In a truly bizarre twist of events yesterday, anti-virus software from the British firm Sophos began to detect its own components as malware, leading to a breakdown in many customers' security configurations.
According to Sophos’ blog, customers began to see detection alerts of malware called "Shh/Updater-B," which Sophos automatically quarantined.
It turned out that Shh/Updater-B is actually an essential part of Sophos' Windows security suite. The company alerted customers that the alerts were false positives and pushed out an update to correct the issue.
But all was still not well. Shh/Updater-B is the part of the anti-virus suite that receives and processes malware-definition updates.
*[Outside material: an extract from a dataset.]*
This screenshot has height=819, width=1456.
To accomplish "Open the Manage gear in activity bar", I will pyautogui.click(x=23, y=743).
If it were to be quarantined or deleted, Sophos' security suite wouldn't be able to repair itself.
According to the Register, some corporate customers watched their systems struggle and fail to update last night and this morning because they were missing the necessary files to do so.
Sophos instructed customers to "double check your SAV policy under cleanup; You want to ensure your secondary option (when cleanup is not available or does not work) to be set to 'deny access' and not delete or move."
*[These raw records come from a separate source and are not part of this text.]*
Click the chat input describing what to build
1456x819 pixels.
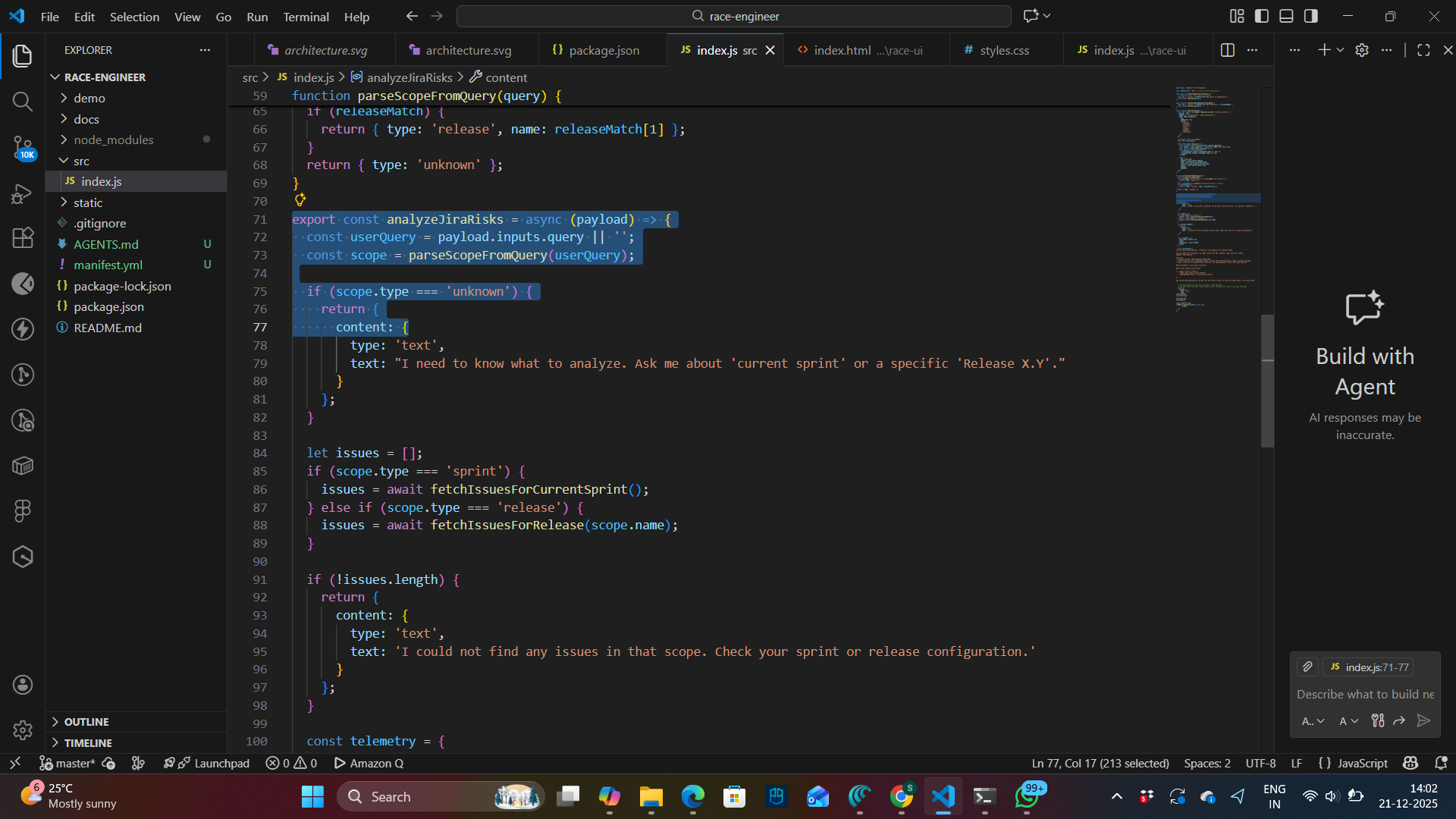[x=1365, y=694]
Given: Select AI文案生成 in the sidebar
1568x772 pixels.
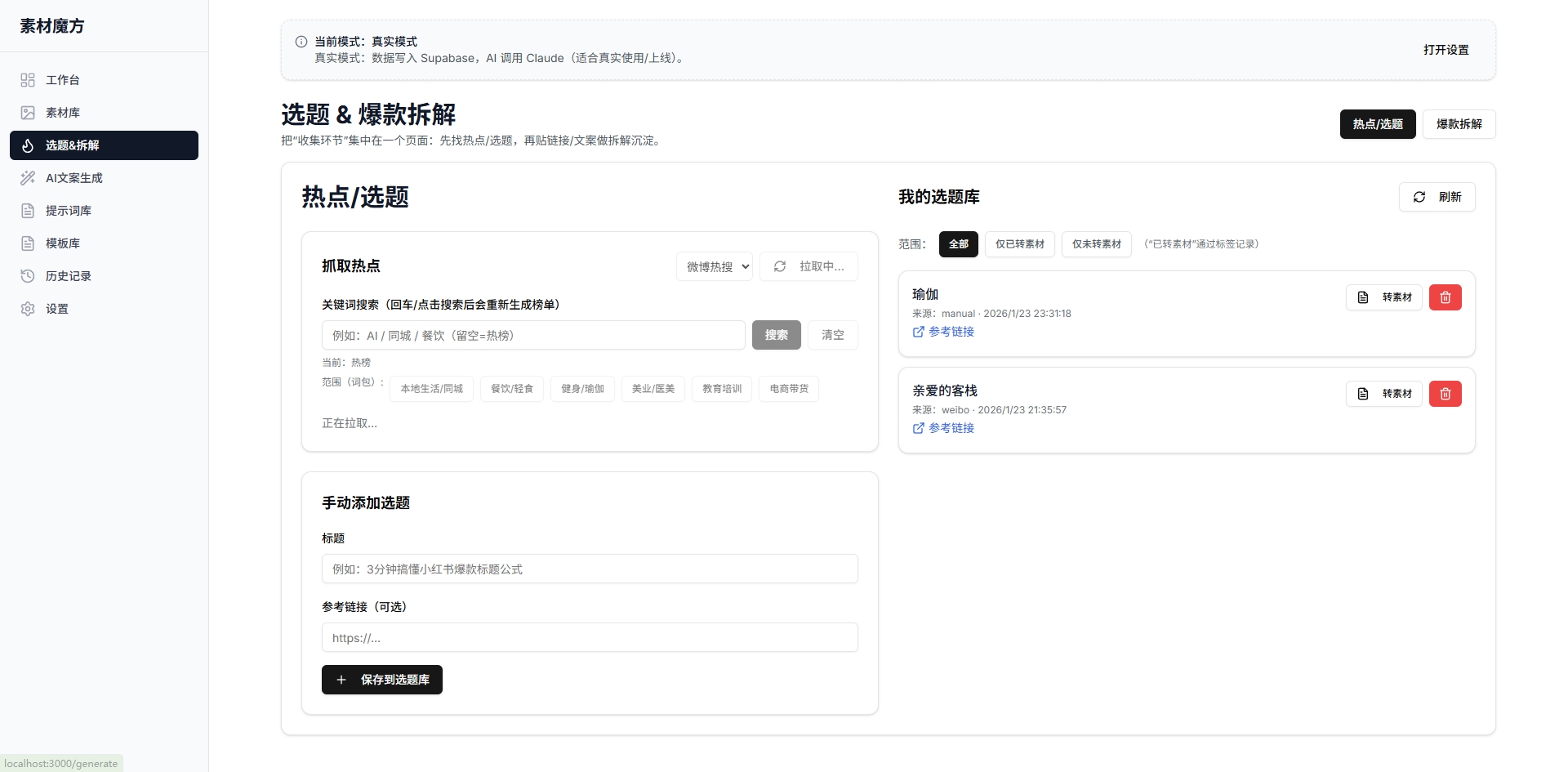Looking at the screenshot, I should point(73,178).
For some customers, key components and updates for the anti-virus program likely were, or will be, deleted.
TheNextWeb's Emil Protalinski summed it up. "Not only was Sophos’ detecting itself as malware, it was moving or deleting said components and effectively castrating itself."
Sophos customers should be on the lookout for symptoms such as any detection alerts for "Shh," a missing Sophos shield or a failure for the Sophos software to update properly.
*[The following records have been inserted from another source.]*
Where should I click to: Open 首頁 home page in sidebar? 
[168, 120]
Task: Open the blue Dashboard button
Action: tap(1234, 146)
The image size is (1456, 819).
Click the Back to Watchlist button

In its advisory, Sophos apologized for "all of the disruption caused to our many customers and partners worldwide" and said it was committed to avoiding a repeat of this issue.
"We recognize the issue is very serious, and are doing everything we can to resolve it," the company said. "We are launching a full investigation to analyze how this happened, to ensure that it never happens again, and will provide further information on the analysis in due course."
The worst of Sophos' problems this week are over, hopefully, as the company works to help its customers clean up the mess.
The issue affected only Sophos anti-virus software for Windows machines, so Sophos clients running Mac OS X, Android and Linux can rest easy.